- WHAT YOU SHOULD DO
Give only the number of lines in these records that include "will".

(Beginning of RECORDS SHOWN)

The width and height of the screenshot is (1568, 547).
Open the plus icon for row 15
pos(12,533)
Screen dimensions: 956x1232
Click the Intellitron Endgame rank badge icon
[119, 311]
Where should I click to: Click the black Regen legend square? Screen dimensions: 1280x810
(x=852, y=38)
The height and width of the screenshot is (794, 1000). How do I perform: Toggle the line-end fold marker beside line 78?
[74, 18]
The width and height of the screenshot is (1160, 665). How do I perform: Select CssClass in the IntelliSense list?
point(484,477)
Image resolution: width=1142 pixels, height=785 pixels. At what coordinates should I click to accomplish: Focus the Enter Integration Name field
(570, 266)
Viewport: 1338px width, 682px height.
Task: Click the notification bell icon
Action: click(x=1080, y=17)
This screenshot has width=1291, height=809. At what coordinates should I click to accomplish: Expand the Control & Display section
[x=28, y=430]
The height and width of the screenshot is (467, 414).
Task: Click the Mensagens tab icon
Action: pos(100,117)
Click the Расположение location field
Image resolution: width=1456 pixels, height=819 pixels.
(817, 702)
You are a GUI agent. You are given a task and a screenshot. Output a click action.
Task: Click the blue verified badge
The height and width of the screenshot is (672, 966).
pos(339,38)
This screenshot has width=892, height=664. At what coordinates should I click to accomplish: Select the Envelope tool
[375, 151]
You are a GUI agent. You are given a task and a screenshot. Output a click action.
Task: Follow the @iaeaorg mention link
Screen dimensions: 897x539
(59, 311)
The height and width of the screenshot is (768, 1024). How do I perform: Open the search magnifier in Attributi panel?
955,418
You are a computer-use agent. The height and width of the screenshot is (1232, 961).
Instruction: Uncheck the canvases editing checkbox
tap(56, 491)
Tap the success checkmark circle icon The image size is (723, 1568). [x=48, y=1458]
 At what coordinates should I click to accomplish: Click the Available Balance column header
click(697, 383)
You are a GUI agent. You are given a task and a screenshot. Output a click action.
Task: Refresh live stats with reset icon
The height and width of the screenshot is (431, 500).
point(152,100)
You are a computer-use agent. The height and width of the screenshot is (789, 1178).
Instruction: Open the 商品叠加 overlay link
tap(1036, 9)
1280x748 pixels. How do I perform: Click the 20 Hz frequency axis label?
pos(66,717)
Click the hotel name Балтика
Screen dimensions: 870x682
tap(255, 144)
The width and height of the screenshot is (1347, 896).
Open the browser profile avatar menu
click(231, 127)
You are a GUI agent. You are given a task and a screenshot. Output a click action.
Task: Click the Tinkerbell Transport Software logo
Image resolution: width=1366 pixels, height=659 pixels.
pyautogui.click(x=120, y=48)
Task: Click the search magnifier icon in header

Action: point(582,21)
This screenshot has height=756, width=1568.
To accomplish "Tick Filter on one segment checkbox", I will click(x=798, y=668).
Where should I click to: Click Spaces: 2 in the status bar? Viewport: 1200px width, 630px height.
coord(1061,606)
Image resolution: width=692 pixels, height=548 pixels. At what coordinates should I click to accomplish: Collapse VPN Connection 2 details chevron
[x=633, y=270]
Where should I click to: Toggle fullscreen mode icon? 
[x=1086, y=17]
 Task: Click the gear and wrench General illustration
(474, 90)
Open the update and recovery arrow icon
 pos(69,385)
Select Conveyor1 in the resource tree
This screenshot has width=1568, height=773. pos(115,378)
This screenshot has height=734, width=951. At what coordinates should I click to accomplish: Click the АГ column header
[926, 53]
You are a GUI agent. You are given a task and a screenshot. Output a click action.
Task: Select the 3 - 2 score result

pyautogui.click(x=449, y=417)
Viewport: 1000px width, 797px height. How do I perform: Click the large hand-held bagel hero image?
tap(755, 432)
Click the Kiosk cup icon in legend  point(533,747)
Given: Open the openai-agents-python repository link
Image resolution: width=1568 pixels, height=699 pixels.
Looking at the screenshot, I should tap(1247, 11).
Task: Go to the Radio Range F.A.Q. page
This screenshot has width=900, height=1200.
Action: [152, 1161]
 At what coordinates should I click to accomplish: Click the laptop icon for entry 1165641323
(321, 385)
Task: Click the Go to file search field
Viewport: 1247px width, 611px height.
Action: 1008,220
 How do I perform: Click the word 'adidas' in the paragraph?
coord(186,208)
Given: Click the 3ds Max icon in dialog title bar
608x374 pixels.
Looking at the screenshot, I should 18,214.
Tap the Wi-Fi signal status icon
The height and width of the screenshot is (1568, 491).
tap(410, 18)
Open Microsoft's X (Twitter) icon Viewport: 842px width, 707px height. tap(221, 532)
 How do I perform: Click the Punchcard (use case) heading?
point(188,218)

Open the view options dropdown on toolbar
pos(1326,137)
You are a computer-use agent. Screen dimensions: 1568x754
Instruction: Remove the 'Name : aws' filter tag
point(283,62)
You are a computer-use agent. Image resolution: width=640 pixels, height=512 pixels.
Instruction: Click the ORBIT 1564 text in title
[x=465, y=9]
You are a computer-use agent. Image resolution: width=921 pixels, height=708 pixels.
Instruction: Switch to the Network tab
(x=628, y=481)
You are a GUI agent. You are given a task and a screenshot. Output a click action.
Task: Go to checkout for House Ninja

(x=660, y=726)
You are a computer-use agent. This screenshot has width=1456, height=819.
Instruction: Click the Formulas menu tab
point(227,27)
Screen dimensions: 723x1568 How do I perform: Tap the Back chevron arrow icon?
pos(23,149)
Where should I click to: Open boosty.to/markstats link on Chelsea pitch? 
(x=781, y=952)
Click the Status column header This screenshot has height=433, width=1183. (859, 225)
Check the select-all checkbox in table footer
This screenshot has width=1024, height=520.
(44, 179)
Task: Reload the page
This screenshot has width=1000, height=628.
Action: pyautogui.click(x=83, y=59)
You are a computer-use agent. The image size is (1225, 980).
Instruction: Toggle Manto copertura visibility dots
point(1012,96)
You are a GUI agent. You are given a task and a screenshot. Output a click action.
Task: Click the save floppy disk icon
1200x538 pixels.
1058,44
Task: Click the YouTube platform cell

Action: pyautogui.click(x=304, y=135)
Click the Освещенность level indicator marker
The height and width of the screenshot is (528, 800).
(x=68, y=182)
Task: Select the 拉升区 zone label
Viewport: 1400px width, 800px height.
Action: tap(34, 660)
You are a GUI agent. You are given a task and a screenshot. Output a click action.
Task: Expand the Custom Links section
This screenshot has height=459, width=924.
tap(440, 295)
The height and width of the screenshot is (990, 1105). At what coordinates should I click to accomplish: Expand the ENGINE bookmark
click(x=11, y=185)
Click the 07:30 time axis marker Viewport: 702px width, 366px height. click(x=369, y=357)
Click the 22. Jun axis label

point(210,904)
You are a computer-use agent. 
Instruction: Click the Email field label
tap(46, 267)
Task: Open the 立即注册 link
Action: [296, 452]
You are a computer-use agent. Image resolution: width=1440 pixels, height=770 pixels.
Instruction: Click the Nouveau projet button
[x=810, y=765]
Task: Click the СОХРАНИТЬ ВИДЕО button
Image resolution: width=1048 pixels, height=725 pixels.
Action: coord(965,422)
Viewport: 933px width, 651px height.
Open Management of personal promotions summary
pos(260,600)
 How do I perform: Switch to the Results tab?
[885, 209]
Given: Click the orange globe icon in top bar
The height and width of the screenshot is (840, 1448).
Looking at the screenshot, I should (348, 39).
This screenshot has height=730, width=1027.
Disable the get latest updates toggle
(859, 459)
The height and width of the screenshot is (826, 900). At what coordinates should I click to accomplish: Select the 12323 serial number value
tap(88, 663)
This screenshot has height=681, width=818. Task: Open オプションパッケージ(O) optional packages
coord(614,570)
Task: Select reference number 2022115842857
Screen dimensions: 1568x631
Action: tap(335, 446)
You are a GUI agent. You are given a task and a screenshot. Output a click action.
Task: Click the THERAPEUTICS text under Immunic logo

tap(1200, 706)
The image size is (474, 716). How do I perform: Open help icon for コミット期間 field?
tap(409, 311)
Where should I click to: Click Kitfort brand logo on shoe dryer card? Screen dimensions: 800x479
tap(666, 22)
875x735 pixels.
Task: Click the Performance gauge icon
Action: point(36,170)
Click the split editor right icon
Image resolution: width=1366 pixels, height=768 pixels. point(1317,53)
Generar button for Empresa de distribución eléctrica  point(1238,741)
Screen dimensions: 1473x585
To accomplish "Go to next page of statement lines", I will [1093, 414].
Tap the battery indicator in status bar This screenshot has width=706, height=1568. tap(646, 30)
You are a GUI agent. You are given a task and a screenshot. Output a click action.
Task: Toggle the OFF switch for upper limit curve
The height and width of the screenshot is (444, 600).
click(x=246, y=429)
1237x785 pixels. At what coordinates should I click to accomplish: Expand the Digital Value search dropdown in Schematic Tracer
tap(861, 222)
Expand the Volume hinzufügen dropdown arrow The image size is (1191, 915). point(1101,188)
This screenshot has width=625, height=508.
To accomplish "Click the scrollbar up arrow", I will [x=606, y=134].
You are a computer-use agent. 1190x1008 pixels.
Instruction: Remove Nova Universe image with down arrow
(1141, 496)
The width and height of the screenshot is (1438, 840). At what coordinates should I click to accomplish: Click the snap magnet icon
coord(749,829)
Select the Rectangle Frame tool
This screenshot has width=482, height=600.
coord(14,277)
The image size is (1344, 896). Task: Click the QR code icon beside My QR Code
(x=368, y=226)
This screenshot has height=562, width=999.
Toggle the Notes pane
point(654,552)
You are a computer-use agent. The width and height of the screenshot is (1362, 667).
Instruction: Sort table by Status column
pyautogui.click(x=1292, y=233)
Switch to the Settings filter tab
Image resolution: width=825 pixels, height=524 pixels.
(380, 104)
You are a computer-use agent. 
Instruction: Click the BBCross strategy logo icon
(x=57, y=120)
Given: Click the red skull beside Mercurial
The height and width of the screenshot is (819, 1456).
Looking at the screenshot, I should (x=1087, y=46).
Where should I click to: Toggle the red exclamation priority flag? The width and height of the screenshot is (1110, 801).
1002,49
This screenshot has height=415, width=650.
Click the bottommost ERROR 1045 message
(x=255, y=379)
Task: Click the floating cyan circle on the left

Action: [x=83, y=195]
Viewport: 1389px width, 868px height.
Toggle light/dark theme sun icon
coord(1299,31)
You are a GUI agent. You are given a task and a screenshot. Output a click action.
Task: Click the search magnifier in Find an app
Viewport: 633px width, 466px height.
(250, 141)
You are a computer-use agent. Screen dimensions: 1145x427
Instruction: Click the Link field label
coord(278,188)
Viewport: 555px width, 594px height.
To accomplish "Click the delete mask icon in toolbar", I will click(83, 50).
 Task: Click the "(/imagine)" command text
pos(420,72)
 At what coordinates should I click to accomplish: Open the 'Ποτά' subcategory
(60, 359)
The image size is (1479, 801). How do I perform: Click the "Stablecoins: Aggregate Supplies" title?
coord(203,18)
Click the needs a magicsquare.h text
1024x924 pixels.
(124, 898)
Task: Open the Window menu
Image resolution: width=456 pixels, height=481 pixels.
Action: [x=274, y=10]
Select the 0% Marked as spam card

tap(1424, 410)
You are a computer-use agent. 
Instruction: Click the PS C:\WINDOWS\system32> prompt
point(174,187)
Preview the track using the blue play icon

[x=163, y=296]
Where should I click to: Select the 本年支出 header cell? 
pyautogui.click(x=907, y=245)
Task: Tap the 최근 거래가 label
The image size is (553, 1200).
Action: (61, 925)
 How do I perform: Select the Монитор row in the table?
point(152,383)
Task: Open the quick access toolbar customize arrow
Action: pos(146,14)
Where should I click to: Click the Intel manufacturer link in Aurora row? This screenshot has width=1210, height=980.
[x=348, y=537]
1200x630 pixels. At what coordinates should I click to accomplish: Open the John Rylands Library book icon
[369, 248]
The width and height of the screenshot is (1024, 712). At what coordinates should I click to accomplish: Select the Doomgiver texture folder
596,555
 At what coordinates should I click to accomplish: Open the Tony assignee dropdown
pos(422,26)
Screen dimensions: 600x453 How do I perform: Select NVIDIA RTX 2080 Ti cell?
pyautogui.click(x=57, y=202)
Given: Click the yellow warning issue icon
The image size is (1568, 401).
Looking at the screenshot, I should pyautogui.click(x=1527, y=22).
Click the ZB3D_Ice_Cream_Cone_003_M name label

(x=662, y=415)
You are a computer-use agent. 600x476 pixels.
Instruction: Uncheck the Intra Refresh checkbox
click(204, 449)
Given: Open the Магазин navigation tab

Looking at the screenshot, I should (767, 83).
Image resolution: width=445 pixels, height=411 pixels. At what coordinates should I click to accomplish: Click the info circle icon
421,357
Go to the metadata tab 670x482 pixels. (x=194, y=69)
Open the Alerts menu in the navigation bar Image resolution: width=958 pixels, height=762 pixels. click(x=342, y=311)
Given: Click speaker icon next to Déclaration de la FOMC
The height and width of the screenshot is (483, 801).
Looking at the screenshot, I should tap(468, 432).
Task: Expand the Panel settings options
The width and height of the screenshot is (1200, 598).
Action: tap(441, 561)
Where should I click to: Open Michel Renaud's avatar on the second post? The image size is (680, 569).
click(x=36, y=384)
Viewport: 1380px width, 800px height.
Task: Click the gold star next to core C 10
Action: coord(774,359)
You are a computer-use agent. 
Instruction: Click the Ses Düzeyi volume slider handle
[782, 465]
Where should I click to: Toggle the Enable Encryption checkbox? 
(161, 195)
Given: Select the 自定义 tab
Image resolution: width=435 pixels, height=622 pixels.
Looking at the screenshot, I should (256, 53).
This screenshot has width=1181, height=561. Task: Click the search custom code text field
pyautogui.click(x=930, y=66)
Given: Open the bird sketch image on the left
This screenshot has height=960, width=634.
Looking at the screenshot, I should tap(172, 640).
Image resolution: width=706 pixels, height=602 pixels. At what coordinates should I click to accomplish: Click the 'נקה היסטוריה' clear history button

(End of RECORDS SHOWN)

- WRITTEN SOLUTION
4